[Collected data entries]
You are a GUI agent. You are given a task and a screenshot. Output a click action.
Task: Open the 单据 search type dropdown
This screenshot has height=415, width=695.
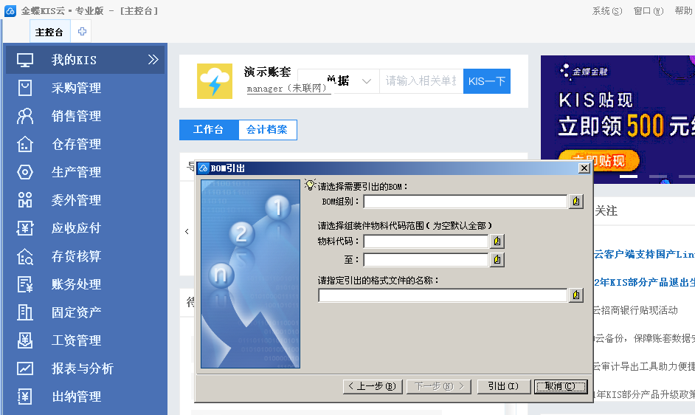click(366, 81)
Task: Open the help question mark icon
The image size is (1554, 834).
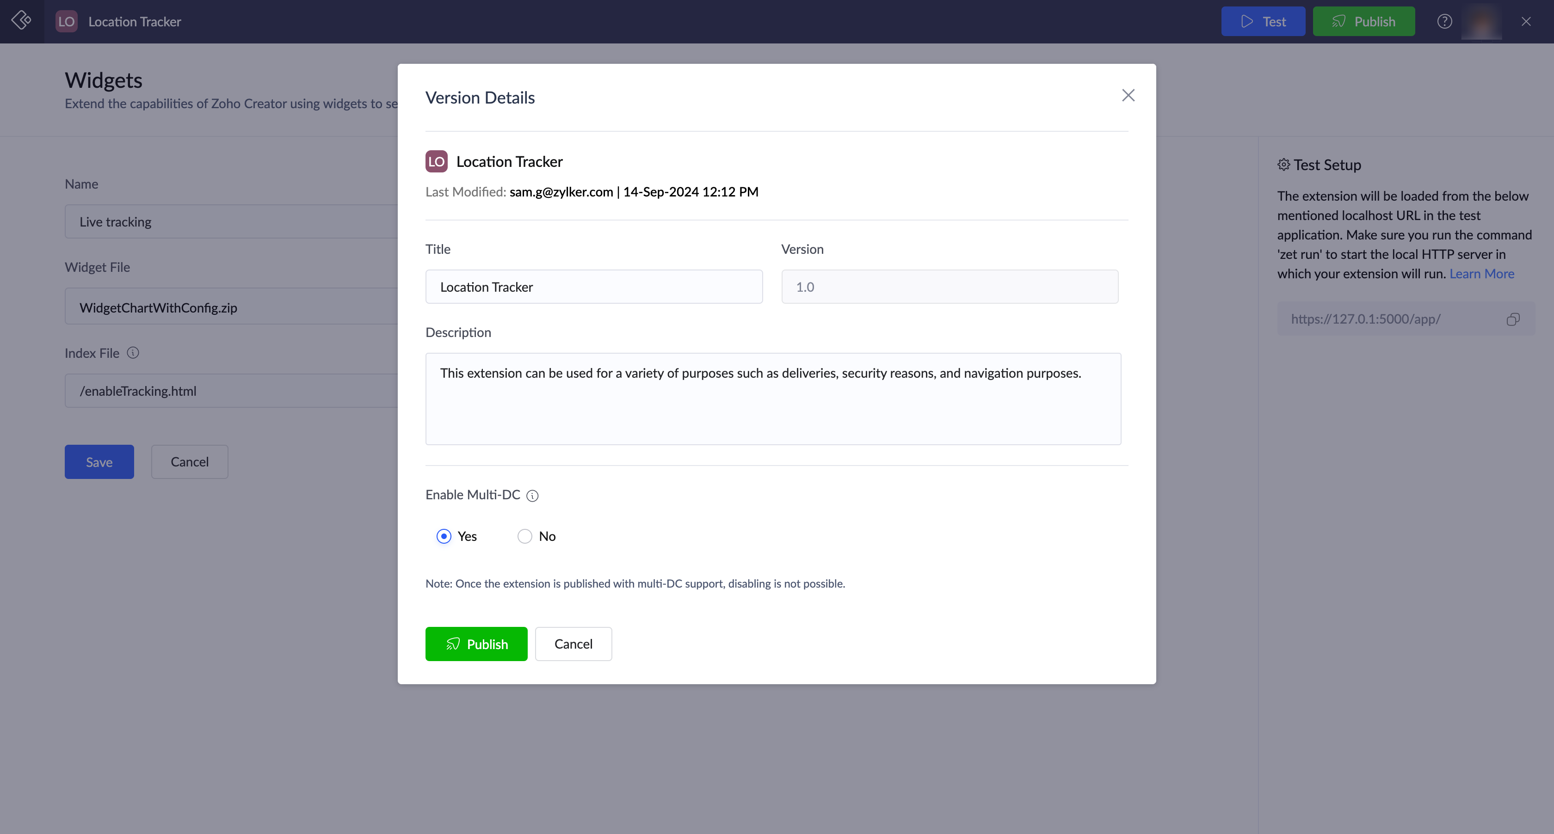Action: click(x=1444, y=22)
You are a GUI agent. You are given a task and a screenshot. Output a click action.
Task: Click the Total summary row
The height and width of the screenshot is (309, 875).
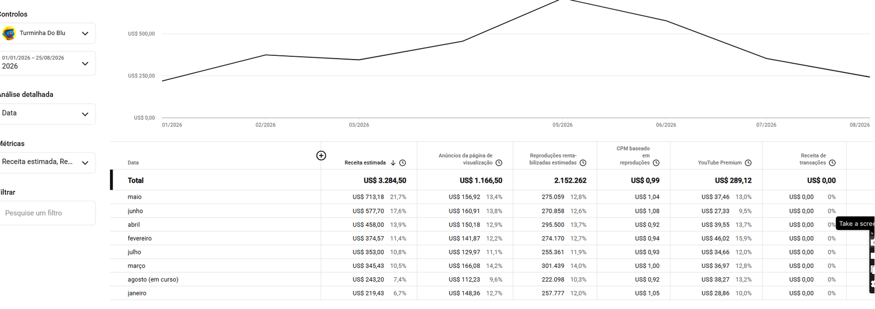(492, 180)
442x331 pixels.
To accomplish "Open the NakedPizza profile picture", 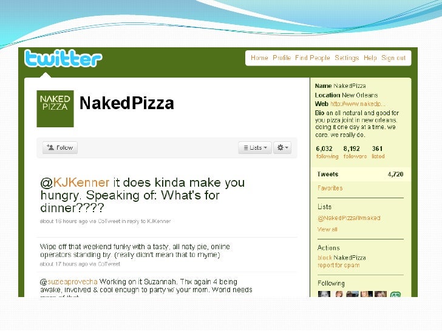I will coord(55,109).
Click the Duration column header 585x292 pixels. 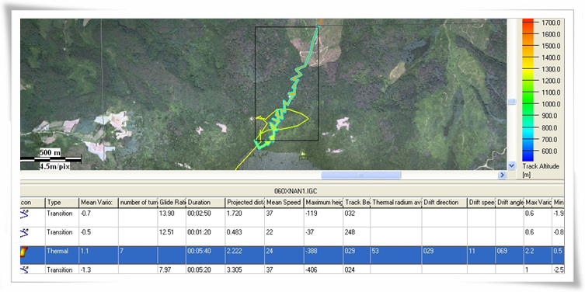(206, 203)
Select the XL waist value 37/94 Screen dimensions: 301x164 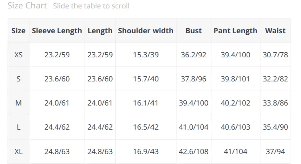coord(275,151)
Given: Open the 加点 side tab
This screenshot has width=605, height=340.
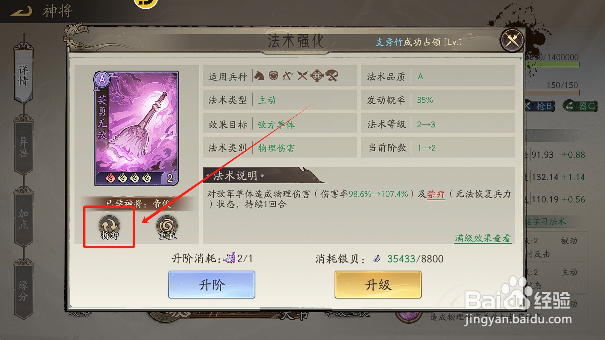Looking at the screenshot, I should [x=23, y=218].
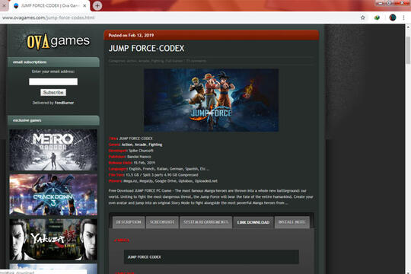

### [What you are asked to do]
Please set down exactly the lines from the first line of the data above through the line with "442x331 pixels.", both included, leaving out the pictures.

### [Result for this exercise]
You are a GUI agent. You are given a task and a screenshot. Output a click action.
Task: Open the 单据 search type dropdown
This screenshot has height=415, width=695.
click(366, 81)
Task: Open the help question mark icon
The image size is (1554, 834).
Action: click(x=1444, y=22)
You are a GUI agent. You are given a task and a screenshot. Output a click action.
Task: Click the Total summary row
The height and width of the screenshot is (309, 875).
(492, 180)
442x331 pixels.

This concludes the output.